Leila Moysich vom Projekt Findelbaby in Hamburg kritisiert das Plädoyer des Ethikrats für ein Ende von Babyklappen und anonymen Geburten. Der Ethikrat habe sich nicht objektiv genug mit der Situation der betroffenen Mütter auseinandergesetzt.

Leila Moysich im Gespräch mit Gerd Breker |
    Gerd Breker: Der Ethikrat hatte gestern erklärt, die anonyme Kindesabgabe in Babyklappen sei ethisch und rechtlich sehr problematisch. Insbesondere werde das Recht der Kinder auf Kenntnis ihrer Herkunft und auf eine Beziehung zu ihren Eltern verletzt.

    Am Telefon bin ich nun verbunden mit Leila Moysich. Sie ist von der Organisation Findelbaby in Hamburg. Dort entstand die erste Babyklappe hierzulande. Guten Tag, Frau Moysich.

    Leila Moysich: Guten Tag!

    Breker: Frau Moysich, Sie sind vom Projekt Findelbaby in Hamburg, dem Träger, wie gerade gesagt, der ersten Babyklappe in Deutschland. Was war eigentlich der Grund dafür, diese Klappe für sie einzuführen?

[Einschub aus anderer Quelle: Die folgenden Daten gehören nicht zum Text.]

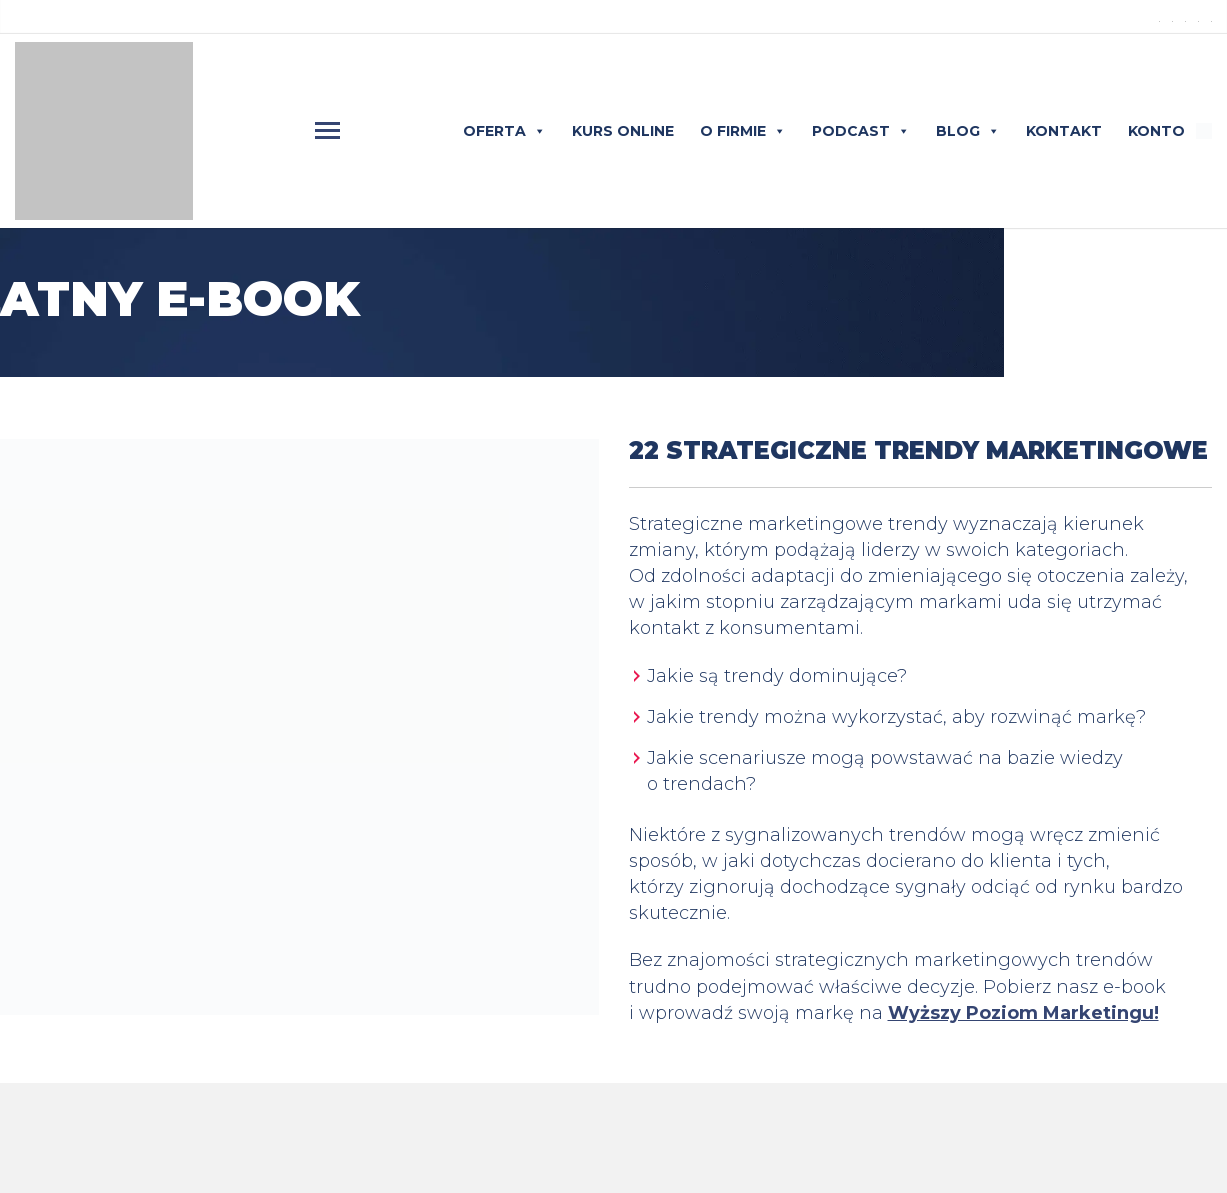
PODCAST (861, 131)
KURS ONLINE (623, 131)
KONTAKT (1064, 131)
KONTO (1156, 131)
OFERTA (504, 131)
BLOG (968, 131)
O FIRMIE (743, 131)
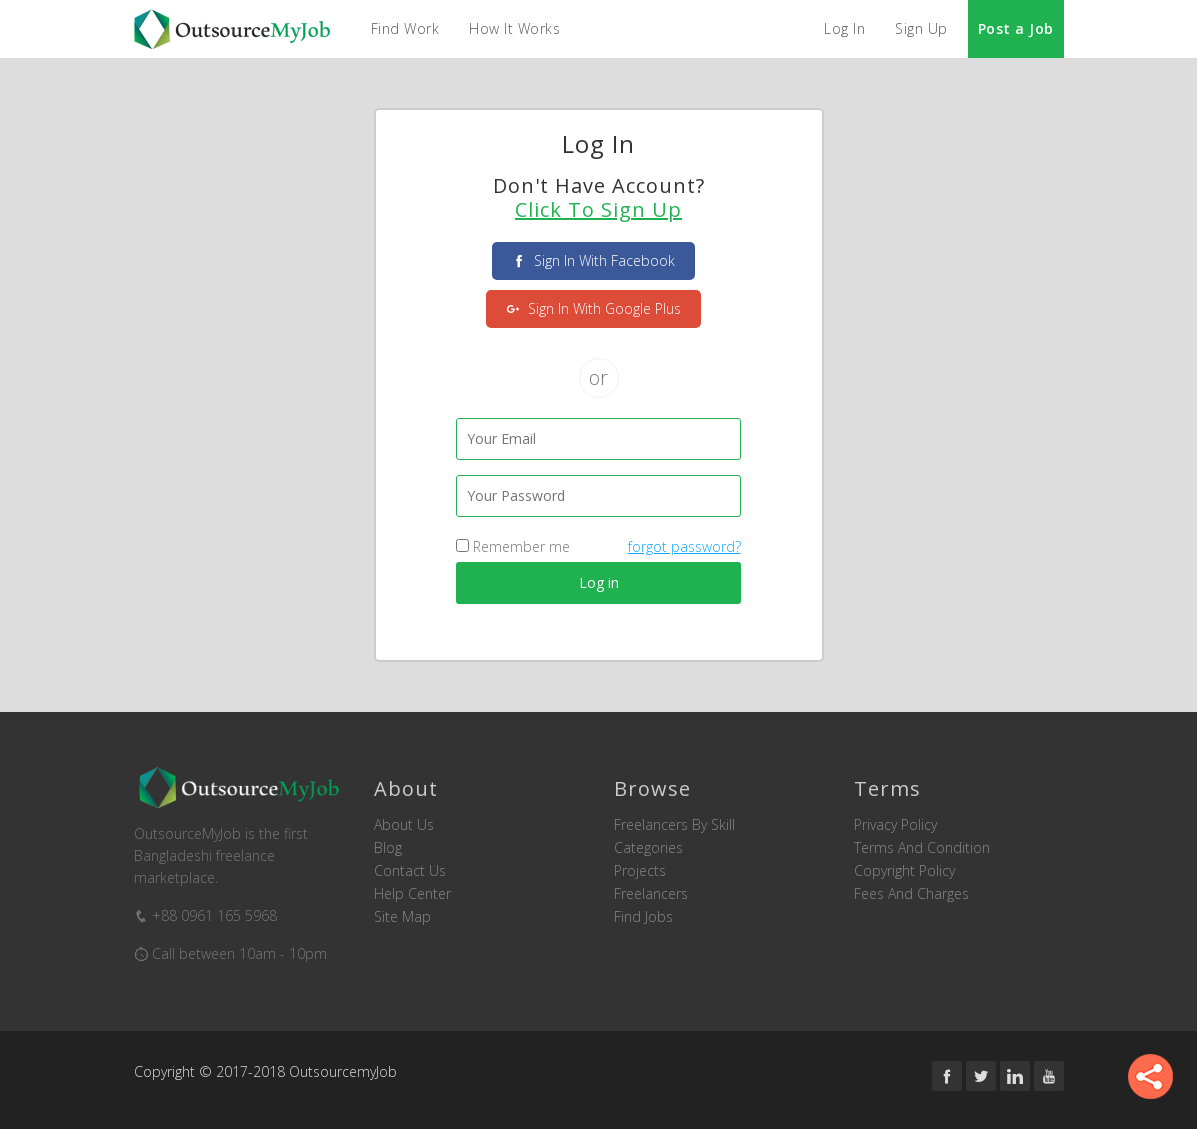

    Moysich: Im Jahr 1999 sind in Hamburg fünf Kinder ausgesetzt worden und zwei davon sind leider tot aufgefunden worden. Und das war für den Verein SterniPark, der in Hamburg Kindergärten betreibt, Grund genug zu sagen, wir müssen diesen Frauen die Hand reichen. Es darf nicht angehen in unserer Gesellschaft, dass Frauen ihre Kinder alleine auf die Welt bringen und dann nicht wissen, wohin sie mit den Kindern sollen und die womöglich sterben. Deswegen haben wir im Dezember 1999 unser Projekt Findelbaby ins Leben gerufen.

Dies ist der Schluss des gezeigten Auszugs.